OK, that’s that. Back to the wilderness engulfing the contestants competing in Alone.

*****

“Don’t eat the berries!” It’s been twenty-three minutes and fourteen seconds since I’d sent the errant, ill-advised text to Amelia. And in that time, one contestant had tapped out, another had fallen into the icy lake near her tent and now this woman is about to eat a berry. Origin unknown. Oh, and also, there’s been no response from Amelia.

“Told you,” I tell the screen, where the berry lady is now throwing up violently. “Basic survival 101, never, ever eat something that may kill you.”

I’m mulling over this sage advice when my phone lets out a PING, scaring me half to death. It’s so quiet in my house with only the lonely contestants on my screen to keep me company, that the sound of an incoming message, the hope of which I’d let go of ever hearing, has me jumping. A manly jump, that is, barely a centimetre off the couch.

AMELIA: I’ve got a date tomorrow.

AMELIA: With an accountant.

This news makes me wish I’d never sent the text message in the first place. And also, how does she know the message is from me? I’ve never, ever texted her before.

AMELIA: I didn’t know you had my number.

Huh. She’s clearly grappling with the same realisation as me. We’d both had each other’s numbers but had never had a reason to use them before.

JAKE: I’m sure Robby shared it with me at some point…

This is an outright lie. Because I’d specifically asked him for it in the days after they’d broken up. Under the guise of needing it ‘just in case’. It had been a weak excuse at the time, one that Robby hadn’t cared enough to question.

AMELIA: Same.

(Interesting. Here Robby was, giving our numbers out willy-nilly, presumably not thinking we’d ever really use them).

JAKE: So, are you looking forward to your date with the accountant?

(Do I really want to know the answer to this question? Why am I torturing myself like this?)

AMELIA: No!

(Ahh, that’s why. For that answer. And yet, she’s still going out with him, and it still may turn into something).

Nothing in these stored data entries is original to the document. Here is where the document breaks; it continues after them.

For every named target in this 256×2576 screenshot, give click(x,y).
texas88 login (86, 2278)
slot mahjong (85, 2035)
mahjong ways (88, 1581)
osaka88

JAKE: Then why not cancel?

I hold my breath as three dots appear and disappear for several minutes. And then there’s nothing. I’d overstepped my boundaries and offended her.

(Well done, Jake).

JAKE: Sorry, if that last message was too nosey.

(There, that should fix it).

More dots, then nothing. Then more dots.

AMELIA: You’re fine. I didn’t respond because I didn’t have an answer. I want to cancel, but I also want to see this through. You know? Break the bad habit and all that?

I can hear the confusion ringing through these three simple sentences and instantly feel like a heel. Just because I don’t want her to find someone doesn’t mean she doesn’t deserve to. Someone as incredible as she is.

JAKE: You should do it. What have you got to lose?

AMELIA: You’re right.

AMELIA: What have I got to lose…

I end the conversation there, unable to summon the energy to be her cheerleader in this endeavour. Turning off the TV, leaving my new friends to survive the rest of the night in the wild alone, I make my way to bed.

AMELIA: Goodnight Jake. I’m happy you texted.

I read this message just before I give in to sleep, a smile stretching across my face. She may never be mine, but for tonight she’s happy I reached out. And that’s going to have to be enough. For now.